- [Assignment]
Once you reach the line that contains "This screenshot has width=800, height=600.", retype it and each later line exactly as written, stopping only at the end of the listing.

##############################

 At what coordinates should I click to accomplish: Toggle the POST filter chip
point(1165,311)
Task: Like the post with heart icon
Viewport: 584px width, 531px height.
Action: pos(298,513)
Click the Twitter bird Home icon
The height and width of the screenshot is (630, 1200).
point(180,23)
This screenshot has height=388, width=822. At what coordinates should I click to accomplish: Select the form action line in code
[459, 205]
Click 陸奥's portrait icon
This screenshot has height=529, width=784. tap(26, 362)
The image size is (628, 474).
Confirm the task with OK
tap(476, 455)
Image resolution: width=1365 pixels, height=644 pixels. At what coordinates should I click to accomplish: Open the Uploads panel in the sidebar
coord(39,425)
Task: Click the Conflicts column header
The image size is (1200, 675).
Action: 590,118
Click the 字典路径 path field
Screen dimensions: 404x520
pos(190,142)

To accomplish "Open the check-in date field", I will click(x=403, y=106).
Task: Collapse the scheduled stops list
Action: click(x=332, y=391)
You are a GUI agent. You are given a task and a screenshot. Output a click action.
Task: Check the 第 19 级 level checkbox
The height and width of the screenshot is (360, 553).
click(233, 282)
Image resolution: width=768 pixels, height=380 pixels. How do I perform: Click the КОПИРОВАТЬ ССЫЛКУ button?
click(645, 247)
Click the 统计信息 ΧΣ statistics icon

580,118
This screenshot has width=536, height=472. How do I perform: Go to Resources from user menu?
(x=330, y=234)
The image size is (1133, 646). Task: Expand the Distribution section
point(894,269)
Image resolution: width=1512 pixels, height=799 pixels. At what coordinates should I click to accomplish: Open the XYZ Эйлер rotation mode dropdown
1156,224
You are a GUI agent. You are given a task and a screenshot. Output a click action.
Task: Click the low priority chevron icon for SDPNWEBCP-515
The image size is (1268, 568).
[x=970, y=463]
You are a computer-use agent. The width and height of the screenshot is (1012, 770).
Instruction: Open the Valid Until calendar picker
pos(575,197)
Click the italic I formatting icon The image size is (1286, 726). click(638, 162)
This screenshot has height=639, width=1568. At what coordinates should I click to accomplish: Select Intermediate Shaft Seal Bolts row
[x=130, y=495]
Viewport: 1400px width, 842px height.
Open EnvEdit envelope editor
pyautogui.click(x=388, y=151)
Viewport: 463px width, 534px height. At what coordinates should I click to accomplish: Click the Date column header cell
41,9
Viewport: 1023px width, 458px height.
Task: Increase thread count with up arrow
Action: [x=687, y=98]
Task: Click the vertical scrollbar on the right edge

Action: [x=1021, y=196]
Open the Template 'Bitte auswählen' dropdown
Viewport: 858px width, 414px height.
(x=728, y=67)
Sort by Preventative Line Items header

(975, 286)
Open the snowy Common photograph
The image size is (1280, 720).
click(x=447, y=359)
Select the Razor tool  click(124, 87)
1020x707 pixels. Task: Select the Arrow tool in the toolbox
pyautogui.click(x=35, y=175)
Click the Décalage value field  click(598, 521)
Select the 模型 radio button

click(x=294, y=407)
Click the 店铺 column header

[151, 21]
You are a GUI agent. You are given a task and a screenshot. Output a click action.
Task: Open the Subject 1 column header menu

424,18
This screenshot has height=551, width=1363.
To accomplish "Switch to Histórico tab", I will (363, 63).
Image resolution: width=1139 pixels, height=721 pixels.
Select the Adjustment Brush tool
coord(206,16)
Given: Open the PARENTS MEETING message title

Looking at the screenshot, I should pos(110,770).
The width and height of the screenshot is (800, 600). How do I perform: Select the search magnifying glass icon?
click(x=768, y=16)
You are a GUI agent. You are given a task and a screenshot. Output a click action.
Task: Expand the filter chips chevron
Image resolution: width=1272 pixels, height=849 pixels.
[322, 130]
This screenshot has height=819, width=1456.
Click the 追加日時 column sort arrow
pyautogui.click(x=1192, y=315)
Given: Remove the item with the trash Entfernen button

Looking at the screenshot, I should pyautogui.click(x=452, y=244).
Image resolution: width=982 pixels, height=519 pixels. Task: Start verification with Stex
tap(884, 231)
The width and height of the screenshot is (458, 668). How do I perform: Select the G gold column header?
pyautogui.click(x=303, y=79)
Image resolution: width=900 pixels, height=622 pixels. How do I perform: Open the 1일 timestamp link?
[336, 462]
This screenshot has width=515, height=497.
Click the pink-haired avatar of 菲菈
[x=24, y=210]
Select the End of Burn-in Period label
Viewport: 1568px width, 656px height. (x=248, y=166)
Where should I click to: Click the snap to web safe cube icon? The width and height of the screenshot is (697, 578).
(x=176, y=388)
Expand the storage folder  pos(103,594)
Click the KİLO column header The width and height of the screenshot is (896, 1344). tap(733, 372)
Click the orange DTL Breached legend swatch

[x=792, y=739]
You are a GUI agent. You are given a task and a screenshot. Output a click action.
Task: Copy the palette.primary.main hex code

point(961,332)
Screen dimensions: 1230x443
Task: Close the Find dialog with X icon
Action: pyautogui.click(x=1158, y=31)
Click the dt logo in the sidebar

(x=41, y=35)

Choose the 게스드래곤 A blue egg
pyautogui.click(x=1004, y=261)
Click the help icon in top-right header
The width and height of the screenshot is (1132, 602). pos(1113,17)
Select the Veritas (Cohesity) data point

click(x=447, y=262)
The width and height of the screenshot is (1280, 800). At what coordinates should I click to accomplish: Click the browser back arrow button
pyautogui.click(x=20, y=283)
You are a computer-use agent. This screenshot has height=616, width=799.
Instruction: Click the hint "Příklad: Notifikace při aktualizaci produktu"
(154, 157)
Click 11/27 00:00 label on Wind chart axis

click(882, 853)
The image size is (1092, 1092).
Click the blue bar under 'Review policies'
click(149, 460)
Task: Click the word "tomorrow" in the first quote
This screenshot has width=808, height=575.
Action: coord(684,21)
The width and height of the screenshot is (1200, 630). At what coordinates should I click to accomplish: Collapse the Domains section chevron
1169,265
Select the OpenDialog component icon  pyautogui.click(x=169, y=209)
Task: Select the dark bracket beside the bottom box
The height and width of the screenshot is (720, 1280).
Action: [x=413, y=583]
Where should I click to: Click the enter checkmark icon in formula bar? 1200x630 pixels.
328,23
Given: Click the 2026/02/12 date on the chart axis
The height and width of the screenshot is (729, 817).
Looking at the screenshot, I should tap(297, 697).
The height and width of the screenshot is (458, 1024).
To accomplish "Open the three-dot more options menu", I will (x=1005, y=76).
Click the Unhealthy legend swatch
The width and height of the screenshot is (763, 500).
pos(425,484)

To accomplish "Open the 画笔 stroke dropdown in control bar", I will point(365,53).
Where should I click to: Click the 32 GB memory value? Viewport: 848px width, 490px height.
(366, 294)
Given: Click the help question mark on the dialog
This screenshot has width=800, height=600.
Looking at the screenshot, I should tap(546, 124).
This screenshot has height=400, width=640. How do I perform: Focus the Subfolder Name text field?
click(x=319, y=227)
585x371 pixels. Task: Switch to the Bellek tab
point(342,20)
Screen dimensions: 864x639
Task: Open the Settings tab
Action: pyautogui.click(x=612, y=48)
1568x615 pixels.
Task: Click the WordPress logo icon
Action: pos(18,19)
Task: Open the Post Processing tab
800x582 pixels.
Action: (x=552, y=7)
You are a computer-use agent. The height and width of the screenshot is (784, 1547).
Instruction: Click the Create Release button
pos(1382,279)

##############################

- [Response area]
This screenshot has width=800, height=600.
Looking at the screenshot, I should tap(546, 124).
This screenshot has height=400, width=640. How do I perform: Focus the Subfolder Name text field?
click(x=319, y=227)
585x371 pixels. Task: Switch to the Bellek tab
point(342,20)
Screen dimensions: 864x639
Task: Open the Settings tab
Action: pyautogui.click(x=612, y=48)
1568x615 pixels.
Task: Click the WordPress logo icon
Action: pos(18,19)
Task: Open the Post Processing tab
800x582 pixels.
Action: (x=552, y=7)
You are a computer-use agent. The height and width of the screenshot is (784, 1547).
Instruction: Click the Create Release button
pos(1382,279)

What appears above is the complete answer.